Exit West by Mohsin Hamid– 231 pages
Book Blurb:
In a country teetering on the brink of civil war, two young people meet—sensual, fiercely independent Nadia and gentle, restrained Saeed. They embark on a furtive love affair and are soon cloistered in a premature intimacy by the unrest roiling their city. When it explodes, turning familiar streets into a patchwork of checkpoints and bomb blasts, they begin to hear whispers about doors—doors that can whisk people far away, if perilously and for a price. As the violence escalates, Nadia and Saeed decide that they no longer have a choice. Leaving their homeland and their old lives behind, they find a door and step through.
My Review: 4 stars
Exit West is about the brutalities of war, a tender love story and the issues surrounding migration. Surprisingly, this book will also be shelved in the fantasy genre. I was not expecting that at all. With absolutely no idea what this book was about, I came in with a blank slate, which I think is the best way to read this novel. I’m actually glad I hadn’t read any reviews beforehand.
This book is chockfull of the many harsh realties of having your country be controlled and brutalized by incoming militants, which leads to this rampant migration out of the country. With doors that magically take native countrymen and women running from their unnamed place of origin to locations all over the globe, you must be able to suspend reality to fully enjoy this novel.
A romance blooms early on in the story.
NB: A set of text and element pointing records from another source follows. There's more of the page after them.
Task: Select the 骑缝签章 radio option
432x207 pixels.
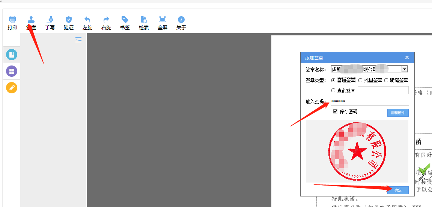Action: coord(386,80)
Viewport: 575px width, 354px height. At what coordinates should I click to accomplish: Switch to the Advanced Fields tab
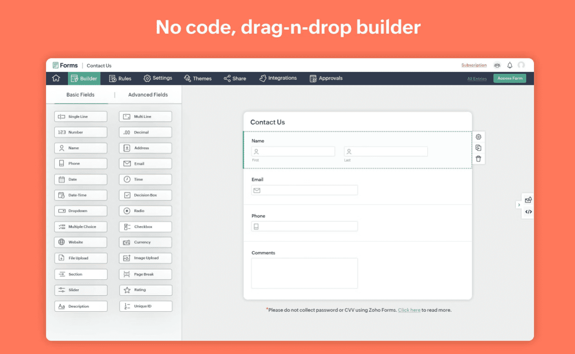point(148,94)
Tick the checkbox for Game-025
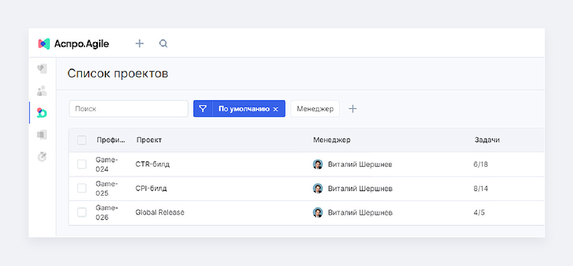Screen dimensions: 573x266 coord(82,188)
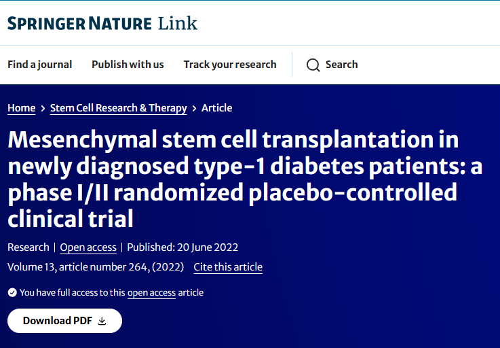Viewport: 500px width, 348px height.
Task: Click the Search magnifying glass icon
Action: [313, 65]
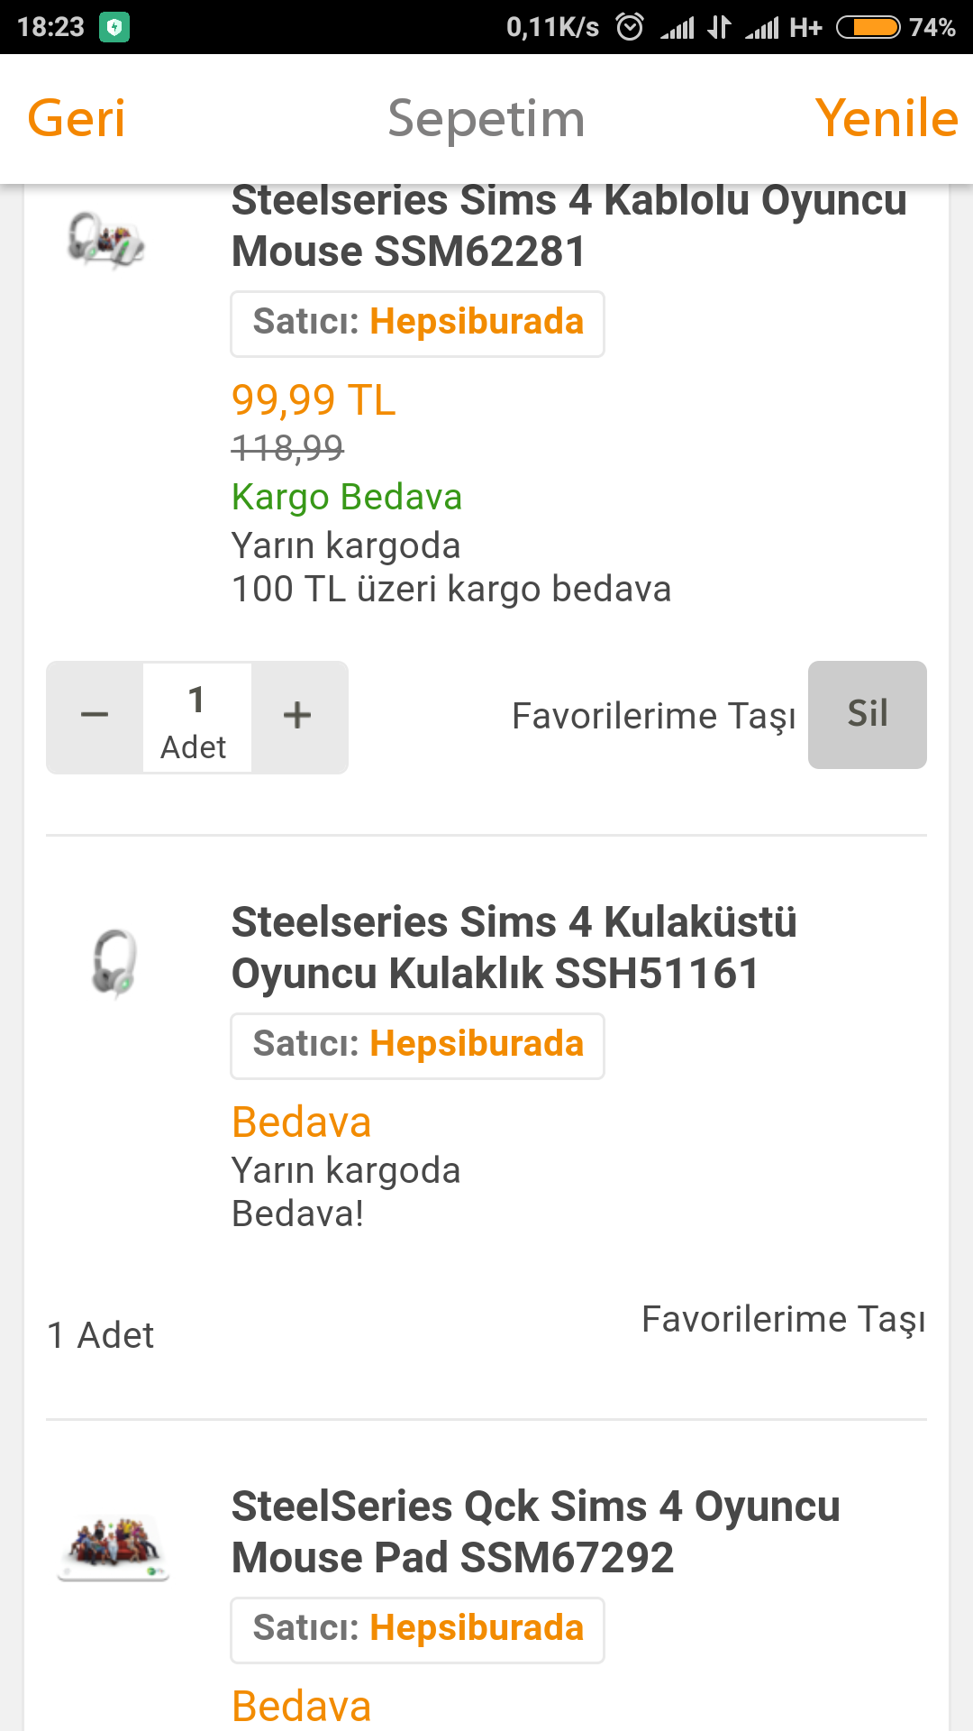This screenshot has width=973, height=1731.
Task: Tap the green shield status bar icon
Action: [x=114, y=27]
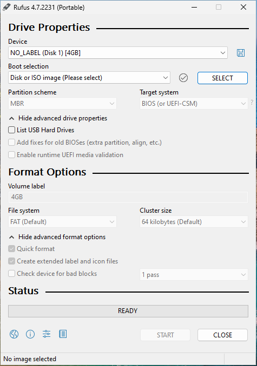
Task: Open application settings sliders icon
Action: point(47,334)
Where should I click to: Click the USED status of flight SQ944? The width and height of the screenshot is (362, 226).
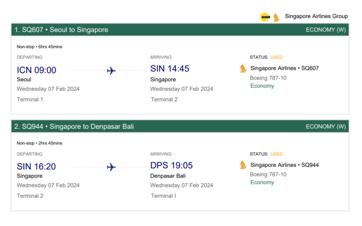click(276, 154)
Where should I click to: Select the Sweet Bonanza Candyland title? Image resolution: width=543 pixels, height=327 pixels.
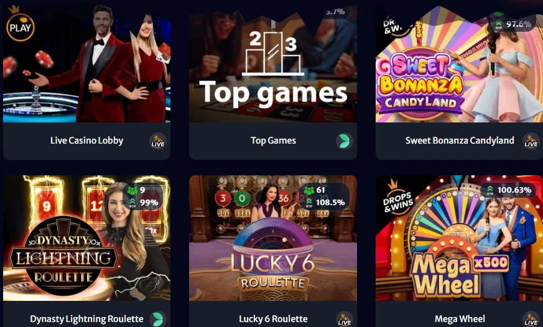[460, 140]
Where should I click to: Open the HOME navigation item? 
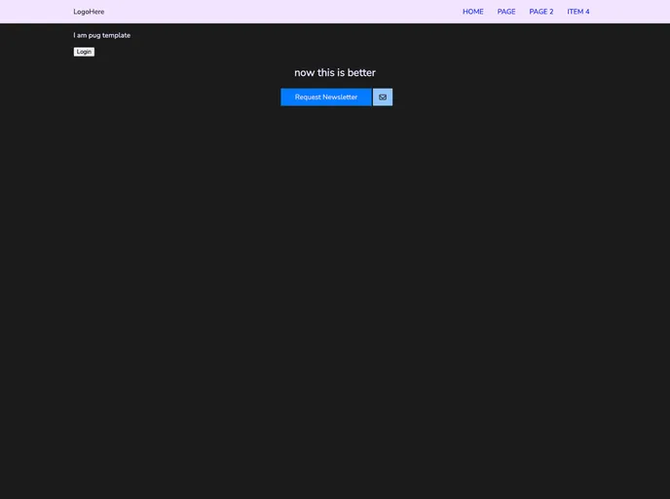[472, 12]
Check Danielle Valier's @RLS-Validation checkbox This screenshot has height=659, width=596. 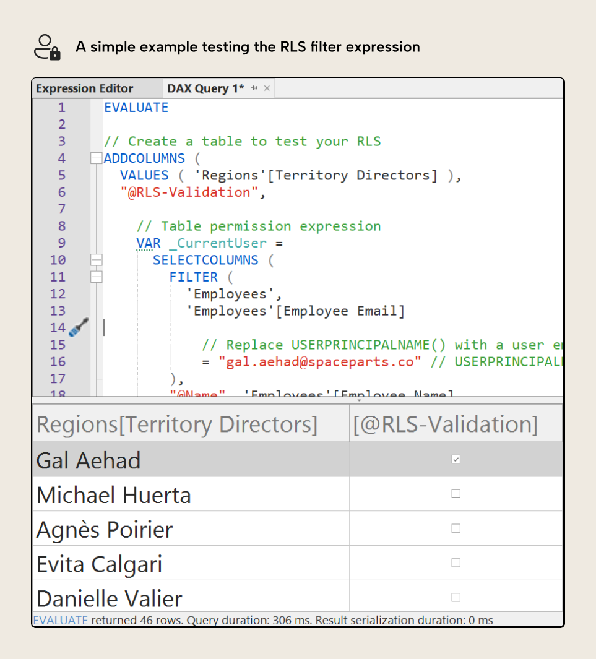pos(456,597)
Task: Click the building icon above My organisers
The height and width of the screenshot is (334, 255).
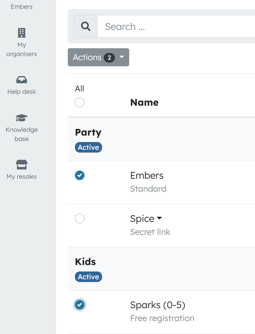Action: click(22, 33)
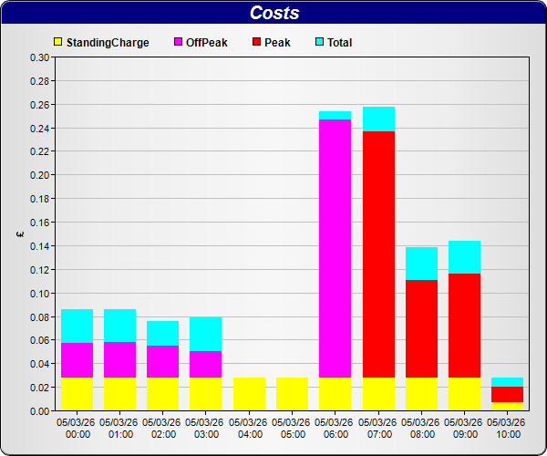Select the StandingCharge legend label
The height and width of the screenshot is (456, 547).
(x=108, y=43)
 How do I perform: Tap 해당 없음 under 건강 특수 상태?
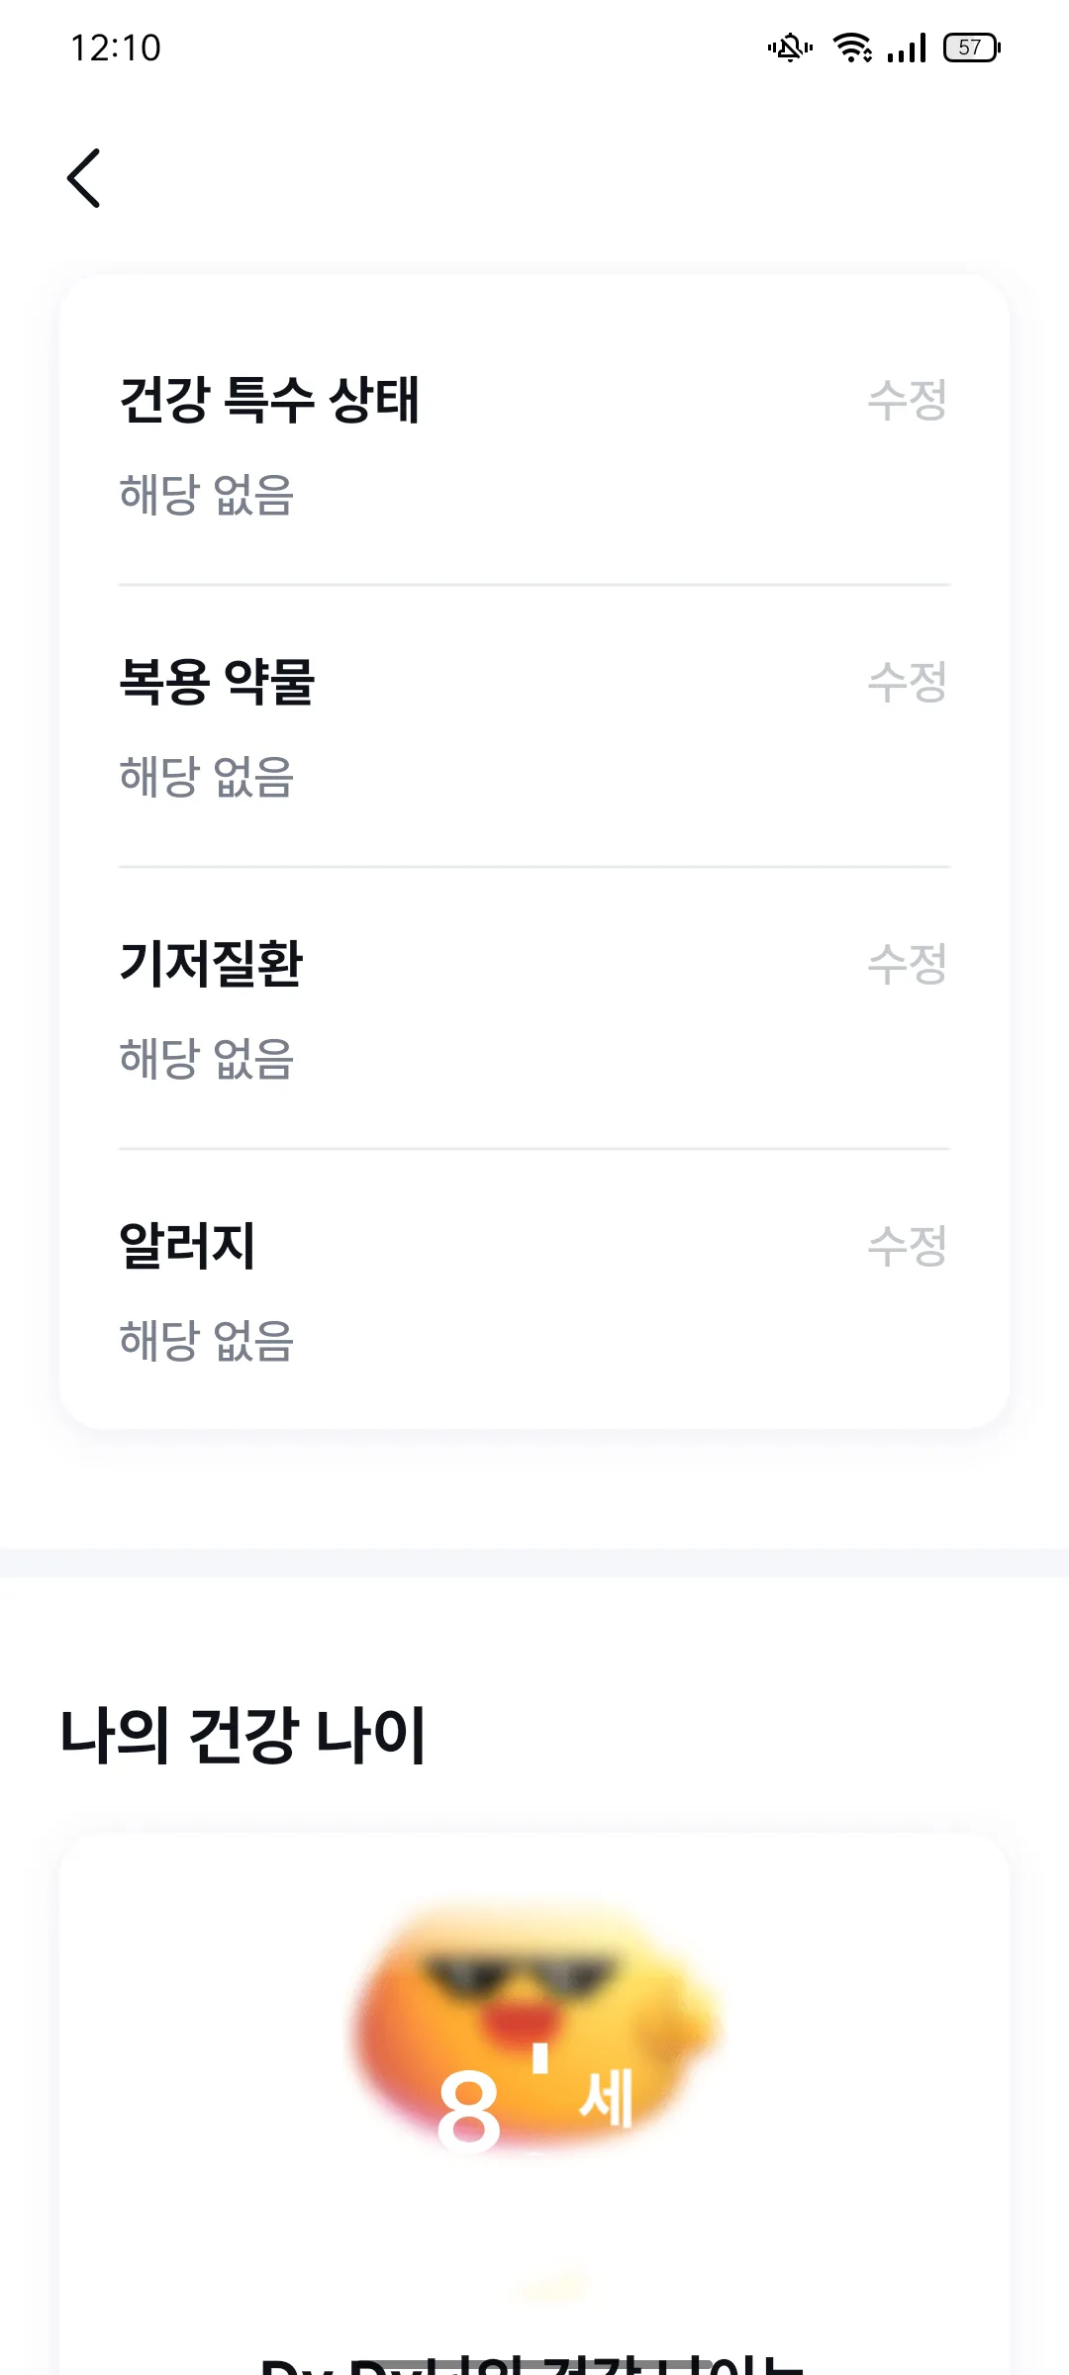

This adds a sense of family, of everyday people going to work, or play, that soon become robbed of their rights with the arrival of the militants. Their relationship is symbolic of many women’s issues, especially of female protagonist’s choice to wear a black, head to toe robe, even though she is not religious nor required to wear it.
This is definitely literary fiction and I imagine it will spark much discussion for those who enjoy this type of writing. With a narrator who was omnipresent, had extremely long sentence structure and a writing style that sung; I imagined being told this story from the future, about our world in the past.
Quotes I liked:
He was aware that alone a person is almost nothing.”
-“Location, location, location, the realtors say. Geography is destiny, respond the historians.”
-“One’s relationship to windows now changed in the city. A window was the border through which death was possibly most likely to come.”
-“Saeed was grateful for Nadia’s presence, for the way in which she altered the silences that descended on the apartment, not necessarily filling them with words, but making them less bleak in the their muteness.”
-“She had the bizarre feeling of time bending all around her, as though she was from the past reading about the future, or from the future reading about the past.”
-“But that is the way of things, for when we migrate, we murder from our lives those we leave behind.”